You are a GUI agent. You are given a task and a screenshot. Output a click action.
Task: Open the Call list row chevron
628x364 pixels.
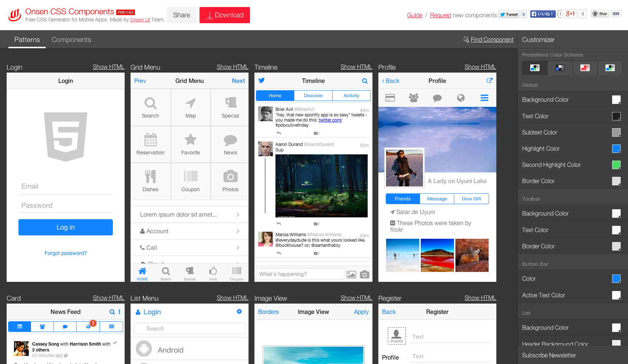tap(238, 248)
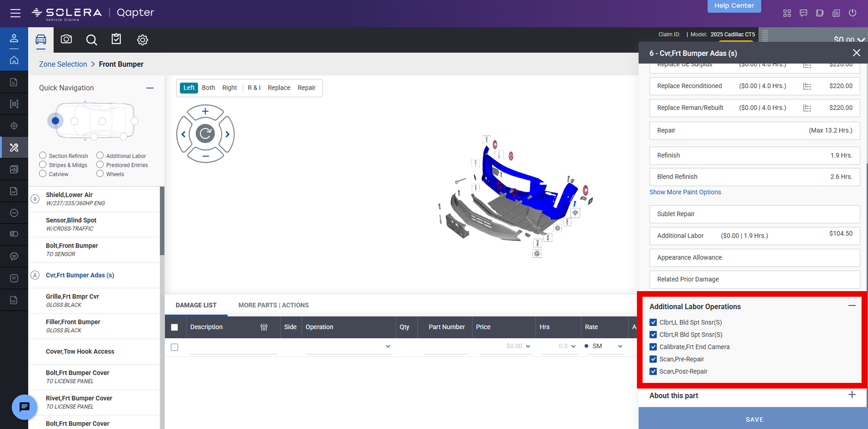Open the search magnifier tool
Screen dimensions: 868x429
coord(91,40)
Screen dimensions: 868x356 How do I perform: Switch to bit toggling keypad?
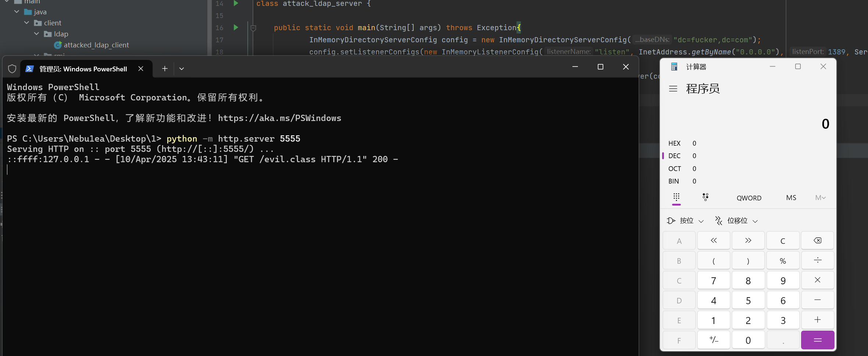[705, 197]
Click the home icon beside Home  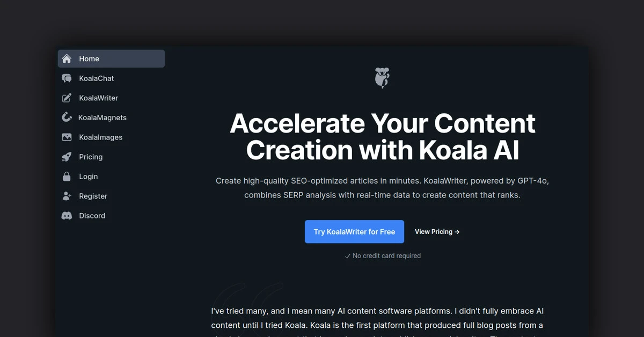coord(66,58)
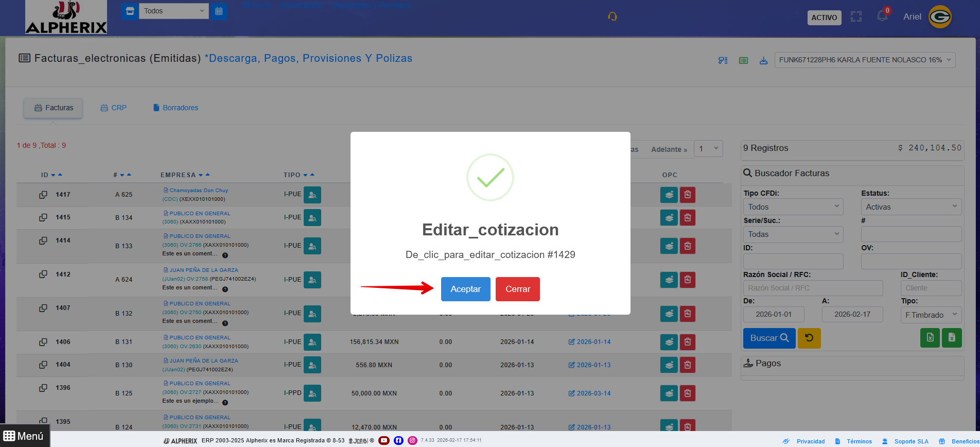Switch to the CRP tab
The height and width of the screenshot is (447, 980).
point(113,108)
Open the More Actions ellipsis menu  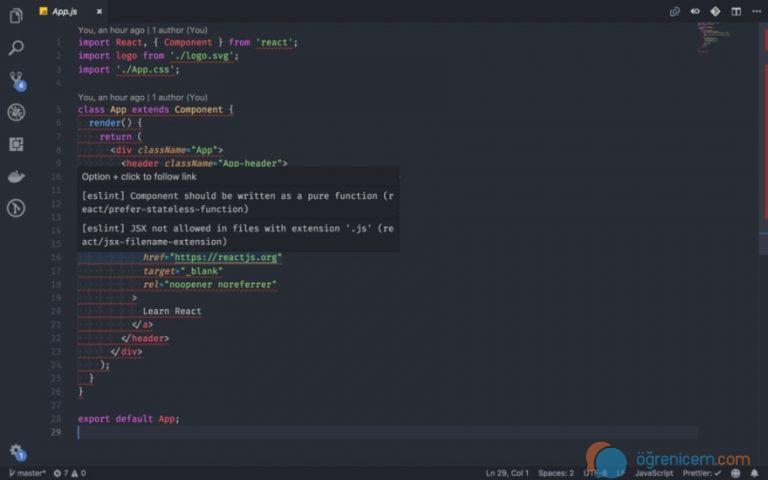[x=756, y=11]
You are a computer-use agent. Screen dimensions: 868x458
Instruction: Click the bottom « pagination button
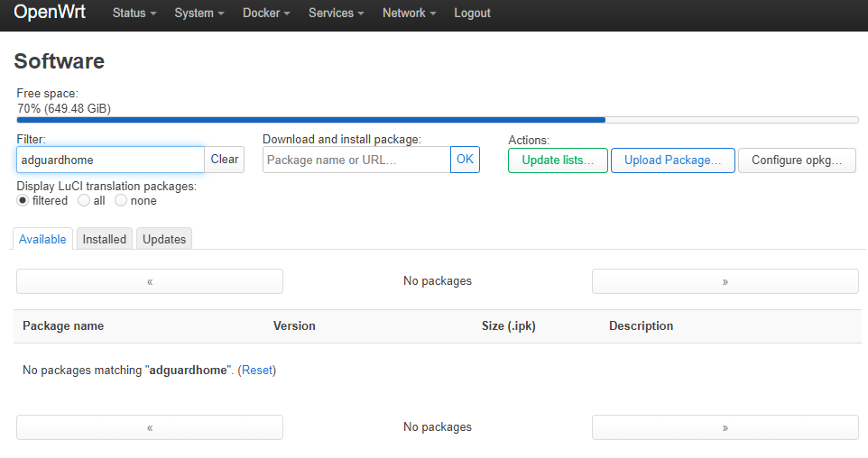coord(150,427)
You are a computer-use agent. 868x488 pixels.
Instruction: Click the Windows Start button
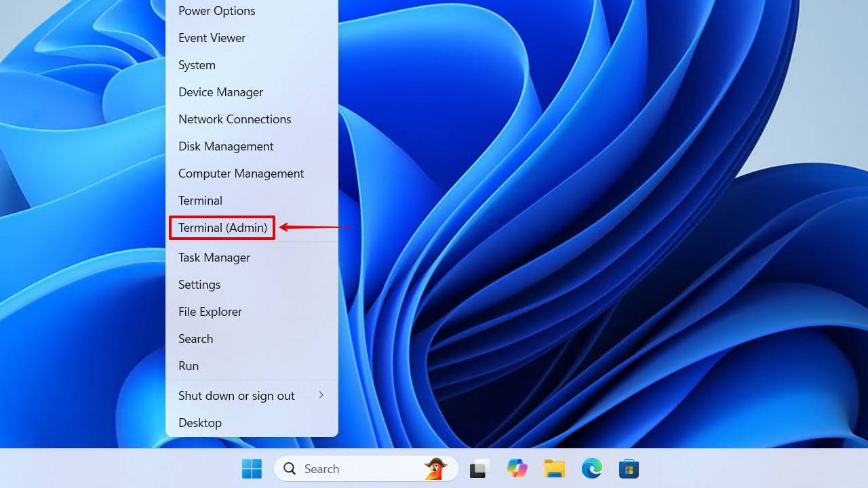point(252,468)
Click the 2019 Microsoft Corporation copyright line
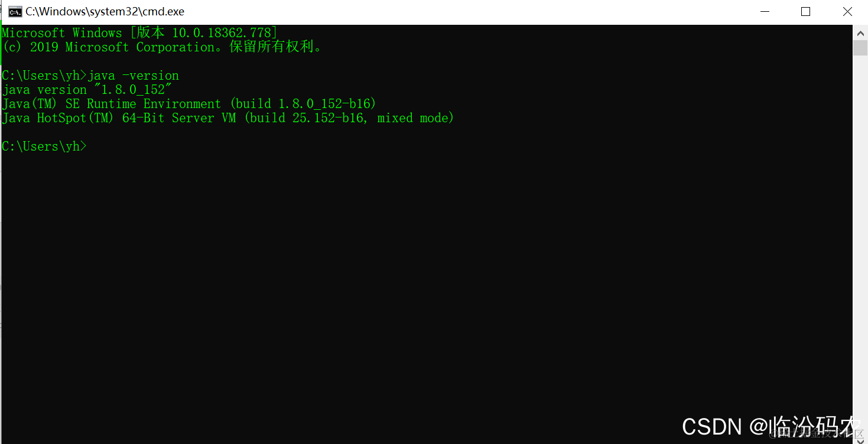 163,47
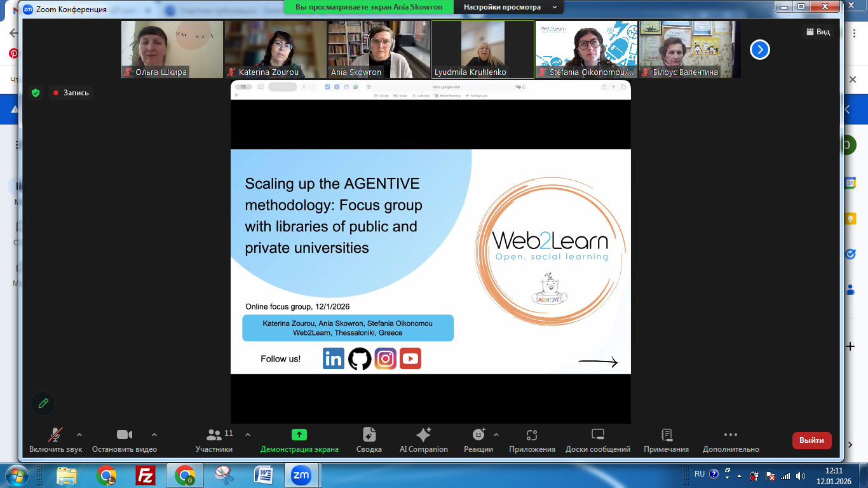Start screen sharing with Демонстрация экрана
The width and height of the screenshot is (868, 488).
coord(299,435)
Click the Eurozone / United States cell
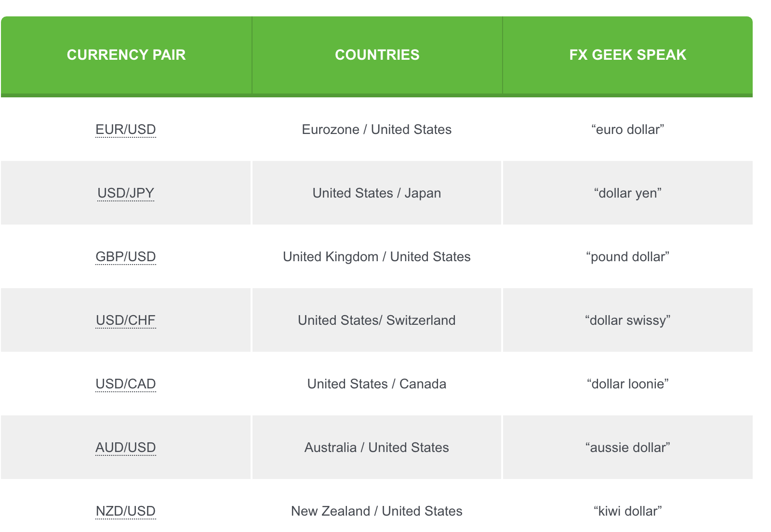 tap(377, 130)
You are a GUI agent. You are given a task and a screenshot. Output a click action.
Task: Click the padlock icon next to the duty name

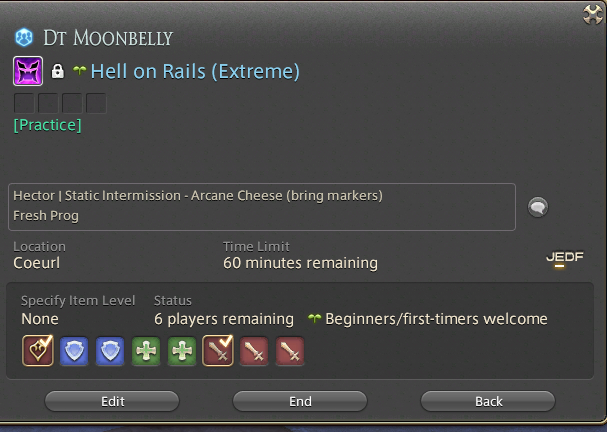click(58, 71)
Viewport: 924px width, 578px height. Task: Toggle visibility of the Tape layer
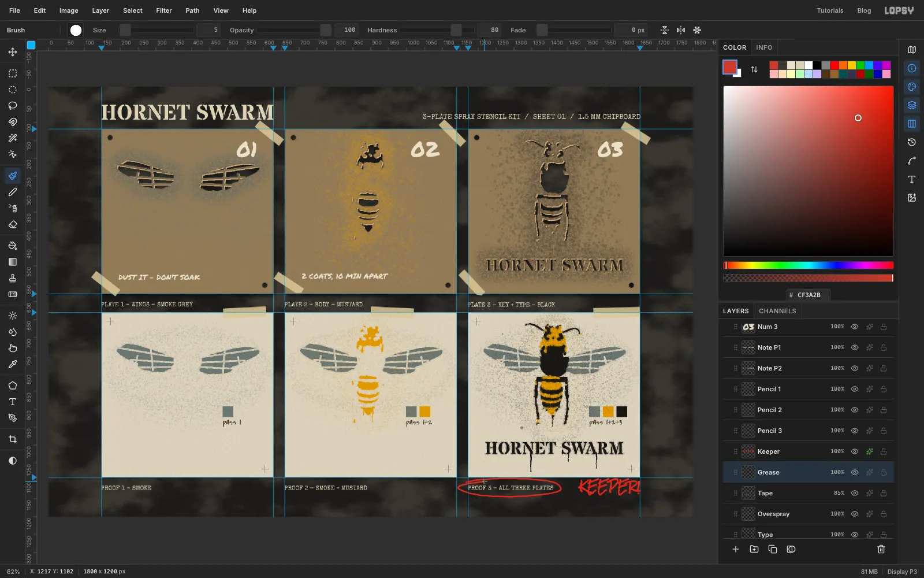coord(855,493)
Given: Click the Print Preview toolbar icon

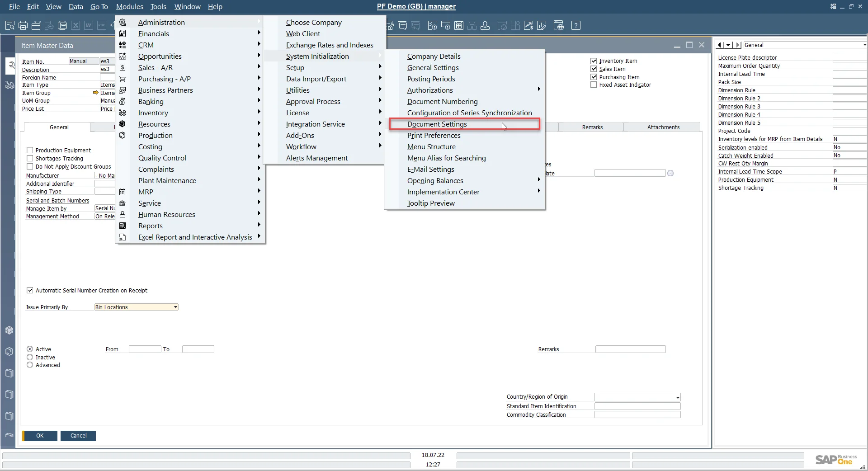Looking at the screenshot, I should click(x=9, y=26).
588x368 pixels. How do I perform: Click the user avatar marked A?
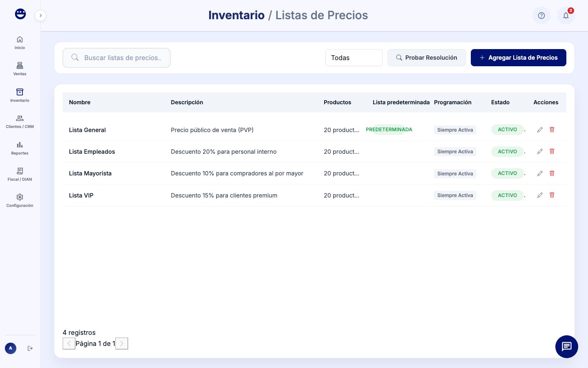click(11, 348)
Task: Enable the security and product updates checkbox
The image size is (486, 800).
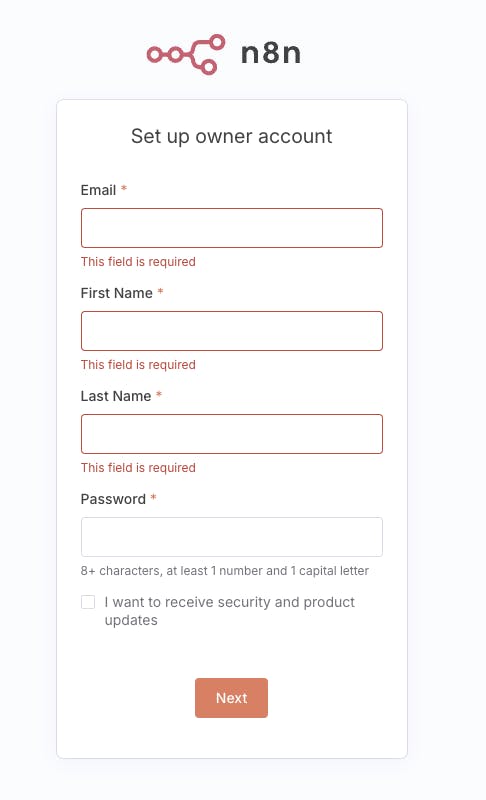Action: (x=88, y=602)
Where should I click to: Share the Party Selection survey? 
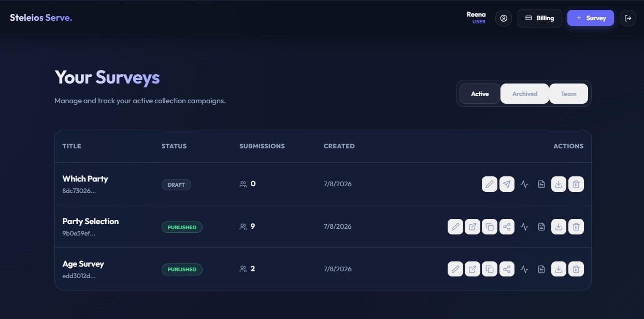(x=507, y=227)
━━━━━━━━
» **Work instruction**: Please copy every line of the data that carries the string "computer".

» **Output for this exercise**:
You are a computer-use agent. Screen dimensions: 868x458
You are a computer-use agent. 868x488 pixels.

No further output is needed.